Winyah Bay, considered the third-largest watershed on the East Coast, offers rivers such as the Waccamaw, Pee Dee and Black as options for the Elite Series bass anglers to find the heaviest limit of five lunker largemouth possible. About 10 miles south of the bay, the Santee Rivers are another option.
Numerous anglers even prefer to take the long ride down the Intracoastal Waterway to Charleston Harbor and then as far as 40 miles up the Cooper River, revered for its population of big bass, to fish.
Sometimes, though, it pays off to stay close to the launch site, and the extra fishing time that affords.
That is the route Jason Williamson took on Thursday, opting to fish the Waccamaw and Pee Dee rivers, a relatively short run from the launch site on the Sampit River, according to his Marshal, Chris Jones of Conway.
Williamson, of Wagener in Aiken County, is a Bassmaster veteran who has Elite Series wins at Lake Amistad in Texas in 2009 and Clarks Hill Reservoir on the border of South Carolina and Georgia in 2010.
Bass in local waters are in spawning mode, with some in pre-spawn, some post-spawn and some currently spawning.

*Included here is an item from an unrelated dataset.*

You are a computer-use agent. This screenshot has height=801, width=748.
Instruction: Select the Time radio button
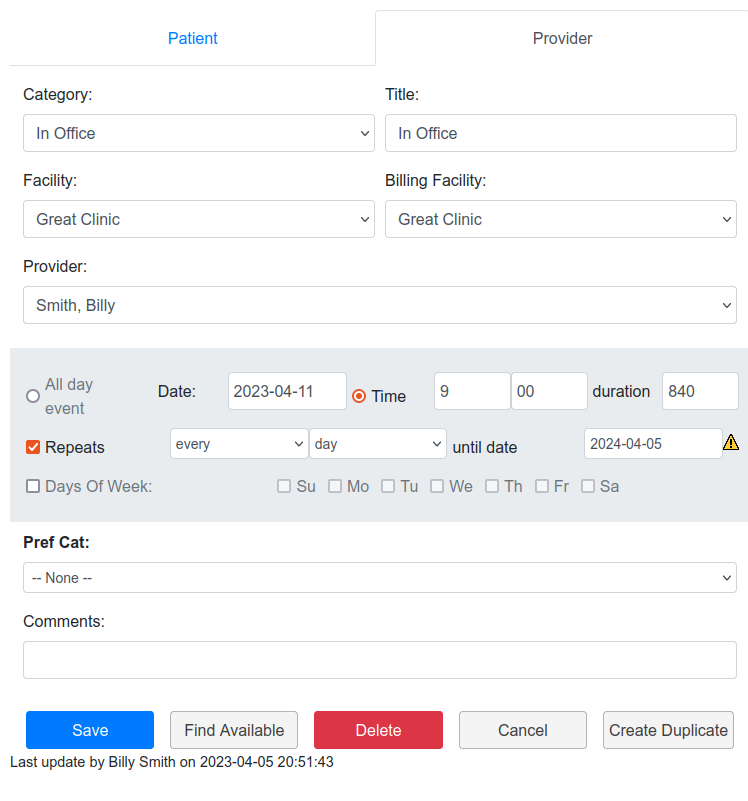(x=359, y=393)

Williamson wound up with a five-fish limit weighing 15 pounds, 11 ounces to take the early, slim lead over Hunter Shryock of Newcomerstown, Ohio in second place with a five-fish bag of 15-8.
“I feel like the two bigger fish (Williamson) caught were getting ready to spawn,” Jones said. “He wasn’t sight fishing, just blind casting. He’s got three more days to go, but he’s off to a good start.”
Williamson’s lunker, a 6-10 fish, was the largest weighed in during Thursday’s opening day of fishing.
Williamson and Shryock were the only two anglers to top the 15-pound mark Thursday.
Jones enjoyed the experience of riding with the early leader, and was happy with where Williamson caught his fish.
“I think that’s a great thing,” said Jones. “Our rivers would have won the last time (the Elite Series was) here (if not for) one or two lost fish.”
The weigh-in for the second day of the tournament was underway Friday afternoon. The tournament continues through Sunday with the field trimmed to the top 35 anglers for Saturday and the top 10 on Sunday.
The tournament can be followed live at www.bassmaster.com.
With the Winyah Bay Heritage Festival joining the festivities Saturday and Sunday, Georgetown will be, well, one festive place over the weekend.
“It’s great for the economy and great to showcase our area,” said Jones, the vice president of the Conway Bassmasters. “There’s no downside to it at all.”
Grand Strand Fishing Report: Spring flounder, Spanish mackerel arriving in local waters
By Gregg Holshouser
April 12, 2019 12:37 AM
Look For: Flounder, red drum, black drum, spotted seatrout, bluefish, sheepshead.
Comments: Capt. Patrick Kelly of Captain Smiley Fishing Charters in Little River has worked the Intracoastal Waterway and the tidal creeks to catch red drum on fresh cut shrimp and live mud minnows this week, but a few days the wind has been a real challenge. “On windy days we’ve been hunkering down on docks fishing the pilings for reds and black drum using cut mullet, crab or fresh (cut) shrimp,” said Kelly. “There are still loads of small trout with a few keepers.” Kelly has used Vudu or Berkley Gulp shrimp to catch the trout. Flounder have shown up a bit in the Little River vicinity, but Kelly points to one estuary in particular to catch the flatfish. “We’ve caught a couple flounder here and there but we’re always late to catch them (in Little River Inlet). You could probably go into Cherry Grove (Inlet) right now and unload on them.” Capt. Dan Connolly of O-Fish-Al Expeditions has targeted flounder in Murrells Inlet, with success. Connolly has floated mud minnows to catch decent numbers of flounder and a few trout in the creeks of the inlet. On Thursday, Connolly produced two keeper trout in the 17-inch range, one keeper flounder (15 inches minimum size) and “a good handful” of bluefish in the 18-19 inch range. “The trout bite is starting to slow down – the fish are starting to spread out,” said Connolly.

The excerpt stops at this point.